Whenever I shop at one of my favorite maternity stores called, "Motherhood," I'm greeted by a smiling clerk with a friendly, "Welcome to Motherhood" when I first walk in. I smile to myself and think that if only all woman were greeted with such a greeting when the first double lines appeared on that pregnancy test, all us moms would perhaps be better prepared for this overwhelming yet blessed quest called motherhood. How life changing that positive pregnancy test is.
Especially when you see those double lines twice. Not just once but twice, as I have in the last 3 years.
I sat down at my desk today for a relaxing break with 3 cookies, popcorn and coffee. Not a real big get-a-way kind of a break, just a relaxing one. Nothing fancy. Just a relaxing break. Is that too much to ask?
Meanwhile, I have a little boy doing The Diaper Shape Trot all around the 3'x3' space next to my desk while pathetically panting the "diaper shape" chant. If he would just let nature have it's way, he would be much more comfortable.
So would I. I'm still trying to relax, remember? I think it is definitely too much to ask though.
A trickle of nose secretions is making it's way down the section of skin between the nose and upper lip of my little boy and leading into his little cherub mouth so I send him to fetch a kleenex.
Upon rethinking my command, I change the plan and dash to the bathroom myself and get a wad of toilet paper. A much faster plan and a guarantee that I will indeed get the nose wiped before a tongue does the job or, better yet, my shirt sleeve when he trots past me while panting his chant.
As I came back to office (after only being "gone" for half a second), Janae is merrily teetering out of the room with my bowl of popcorn and cookies precariously tipped at a 45 degree angle. At least she left the coffee alone. I only tried to grab it as fast as I could when she let out a deafening roar and swung the bowl to the west. (In Nebraska, all directions are North, South, East and West; NEVER left or right).
Popcorn and cookies pepper the floor on the east end of the office, much to both Landon and Janae's delight.

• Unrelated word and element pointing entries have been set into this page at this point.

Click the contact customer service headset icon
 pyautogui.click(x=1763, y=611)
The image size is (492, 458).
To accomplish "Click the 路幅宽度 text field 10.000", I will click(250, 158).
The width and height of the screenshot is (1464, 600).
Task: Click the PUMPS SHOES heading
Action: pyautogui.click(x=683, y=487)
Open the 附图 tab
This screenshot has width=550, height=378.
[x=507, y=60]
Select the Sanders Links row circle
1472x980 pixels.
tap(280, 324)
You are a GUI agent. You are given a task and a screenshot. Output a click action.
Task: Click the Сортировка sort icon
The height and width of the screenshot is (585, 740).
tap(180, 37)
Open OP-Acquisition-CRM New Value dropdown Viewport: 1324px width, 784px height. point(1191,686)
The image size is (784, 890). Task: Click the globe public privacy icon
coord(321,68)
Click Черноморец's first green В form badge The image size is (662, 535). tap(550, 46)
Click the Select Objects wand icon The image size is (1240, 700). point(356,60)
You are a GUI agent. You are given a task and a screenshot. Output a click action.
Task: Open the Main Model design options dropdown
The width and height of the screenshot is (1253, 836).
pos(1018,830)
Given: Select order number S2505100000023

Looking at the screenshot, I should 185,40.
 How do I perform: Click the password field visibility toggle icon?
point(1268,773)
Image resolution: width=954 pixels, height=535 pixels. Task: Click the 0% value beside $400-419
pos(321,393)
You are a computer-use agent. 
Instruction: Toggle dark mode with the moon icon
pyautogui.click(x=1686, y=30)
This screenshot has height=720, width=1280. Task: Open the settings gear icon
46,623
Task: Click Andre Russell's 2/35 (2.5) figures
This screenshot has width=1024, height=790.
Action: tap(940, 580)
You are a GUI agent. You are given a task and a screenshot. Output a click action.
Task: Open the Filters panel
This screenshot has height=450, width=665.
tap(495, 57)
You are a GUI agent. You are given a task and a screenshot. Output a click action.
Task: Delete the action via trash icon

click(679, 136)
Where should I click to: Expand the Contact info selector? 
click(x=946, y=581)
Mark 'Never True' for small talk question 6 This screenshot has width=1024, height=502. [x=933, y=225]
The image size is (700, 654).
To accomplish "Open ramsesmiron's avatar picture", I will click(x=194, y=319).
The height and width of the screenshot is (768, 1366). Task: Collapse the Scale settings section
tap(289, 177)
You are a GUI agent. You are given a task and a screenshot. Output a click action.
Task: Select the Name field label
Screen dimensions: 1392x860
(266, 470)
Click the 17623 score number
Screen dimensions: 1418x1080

After cleaning up the popcorn, The Diaper Shape Trot resumes and I decide that the playroom is a much more conducive and practical place for such activities. As the kids and toys mingle behind the child proof gate, I once again attempt to retrieve my relaxing blog break.
The Diaper Shape Trot and Chant can be heard throughout the house and definitely all the way to my relaxing office but I condition myself to remember that patience is having her perfect work in me as I pity the little boy who thinks life is so hard when it's time to do "the job."
I glance out the window just then and see the mother of 12 that lives down the road walk by. Alone. Unhindered. Relaxing. And pregnant. What a marvel. Here I sit with 2 children, eating popcorn with hair in it and sipping lukewarm coffee, disappointed yet somewhat relieved that my most recent pregnancy test came back negative. And there she goes so collected and calm. The mother of 12. And pregnant.
She doesn't look like what you think a mother-with-child of 12 would look like. She actually looks quite the opposite. Serene and calm and relaxed. I marvel that a mother with that many children actually gets to be alone for a whole street of city blocks and I'm fortunate to get 30 seconds alone in the bathroom.
I notice she's on a cell phone. Ah! Kids! You never can get away from them. Especially with modern day conveniences. All the way from baby monitors to cell phones. Of course, I have no idea if she was talking to her children but it dawned on me she just maybe could've been.
The Diaper Shape Chant has turned into a wail but still no reprieve. I wonder again why I was disappointed when my pregnancy test came back negative.
Why do women want children so bad?
What is so thrilling about being uncomfortable and fat for 9 months?
Why do we forget about stretchmarks? Leg cramps? Vericose veins? Sciatica? Morning sickness?
What makes childbirth so exciting? Contractions? Pushing?
Why do we never remember the sleepless nights? The fussy babies? The painful breastfeeding? The exhausting mornings? The diaper shapes?
And we turn around and do it again. And again. And again.
"The barren womb is never satisfied," comes to mind when I try to rationalize why or how I could want another baby already. As I endure the wails of my darling son who is stubbornly resisting "the urge" the negative line on my test flashes in my mind and I sigh heavily.
So much for the relaxing break I was looking for. My break came in a different way today. A glance out the window gave me a look at a mom taking a walk. It reminded me of the peace that can be found on the path I'm on. The path of motherhood.
But will today's Diaper Shape Trot ever end? Why do I wonder... welcome to Motherhood.